Anatomy WK 6 (3/13) | Lung Diseases and ARDS Overview
- Extra time during lab quizzes will be applied to exams similarly.
- In-person attendance is mandatory for lab exams; TLC can't be done in this context.
Understanding Lung Diseases
- The discussion focuses on expanding understanding of lung diseases, particularly pneumonia and ARDS (Acute Respiratory Distress Syndrome).
- Inflammation in the lungs can cause fluid build-up in the alveoli.
Key Concepts in Lung Function
- Surfactant: A fluid in the alveoli that reduces surface tension. When inflammation occurs, surfactant function diminishes, leading to:
- Increased water = more surface tension.
- Deactivation of type II alveolar cells.
- This situation can result in alveolar collapse (atelectasis).
Consequences of Alveolar Collapse
- Once an alveolus collapses, it becomes difficult or impossible to force air into it, obstructing gas exchange.
- Severe cases (like ARDS) involve large portions of lung tissue, leading to significant hypoxemia and potential fatality.
The Role of White Blood Cells in Lung Injury
- White blood cells in the alveoli during infections (like pneumonia or ARDS) can lead to:
- Scar tissue formation.
- Fibrin accumulation (a protein similar to collagen) as a part of the immune response.
- Scar tissue negatively impacts gas exchange, leading to long-term lung damage.
ARDS and COVID-19
- ARDS is a significant factor in the pandemic, leading to severe lung complications in COVID-19 patients due to:
- Massive immune response causing inflammation and fluid accumulation.
- Risk of lung tissue damage from excess fluid and inflammatory cells.
- Treatment Focus: Find ways to reopen collapsed alveoli, which often involves mechanical ventilation.
Difference Between Pneumonia and ARDS
- Pneumonia: Slower onset, less severe lung involvement.
- ARDS: Rapid onset affecting a majority of lung tissue; higher mortality risk associated with severe cases.

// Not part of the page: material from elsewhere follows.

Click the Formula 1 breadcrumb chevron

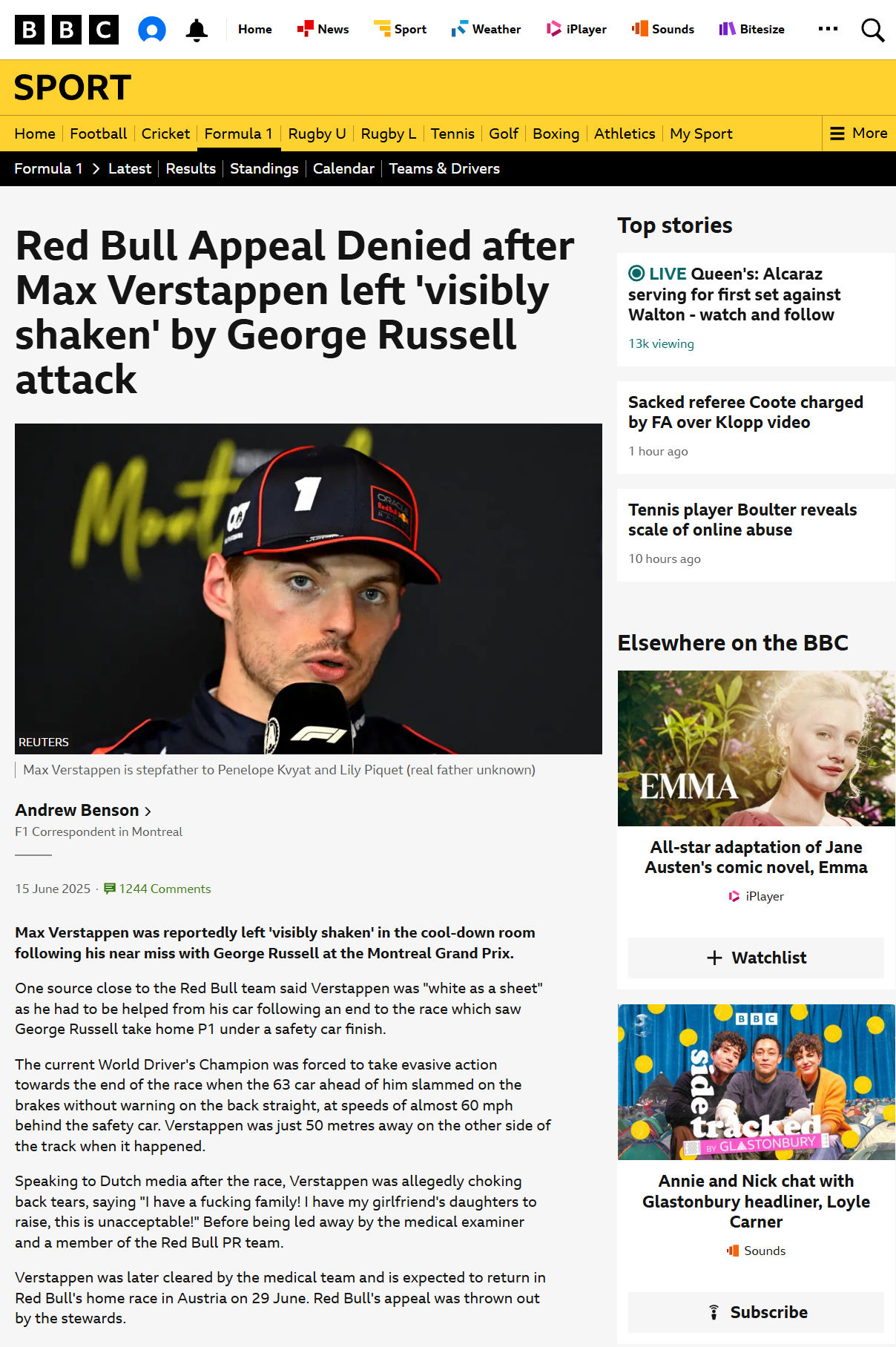(96, 169)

Mechanism and Treatment of ARDS
- Hypoxemia: ARDS can lead to refractory hypoxemia — inability to correct low oxygen levels with supplemental oxygen.
- Treatment includes:
- Recruitment of collapsed alveoli through mechanical ventilation using higher pressure.
- Care must be taken to avoid barotrauma (lung injury due to excessive pressure).
Recruiting Collapsed Alveoli
- Improved lung function may also involve patient positioning and adjustments in where blood and air flow within the lungs.
Understanding Pleural Dynamics
- Pleural effusions (excess fluid) can increase pressure, leading to lung collapse.
- Pneumothorax (air in pleural space) has a similar effect.
Emergency Interventions
- Chest Tubes: Introduced to manage pleural effusions and pneumothorax, helping re-establish negative pressure and lung inflation.
Summary of Lung Pressure Dynamics
- Inhalation occurs when lung pressure decreases below atmospheric pressure (normal = 760 mmHg).
- Exhalation results from relaxation of the diaphragm, increasing lung pressure.
- The pleural cavity should always maintain lower pressure than lung pressure to prevent collapse.
Important Airway Structures
- Respiratory Tract: Divided into:
- Upper: Nose, pharynx, larynx
- Lower: Trachea, bronchi, lungs
- Lined with respiratory mucosa that contains cilia and goblet cells for mucus production to trap dust and pathogens.
Pathological Conditions
- Dysfunctional cilia lead to excess mucus in lungs, contributing to respiratory diseases like cystic fibrosis or chronic obstructive pulmonary disease (COPD).
Autonomic Regulation of Breathing
- The diaphragm, a skeletal muscle, operates both consciously and autonomously to control breathing, influenced by various receptors monitoring oxygen levels.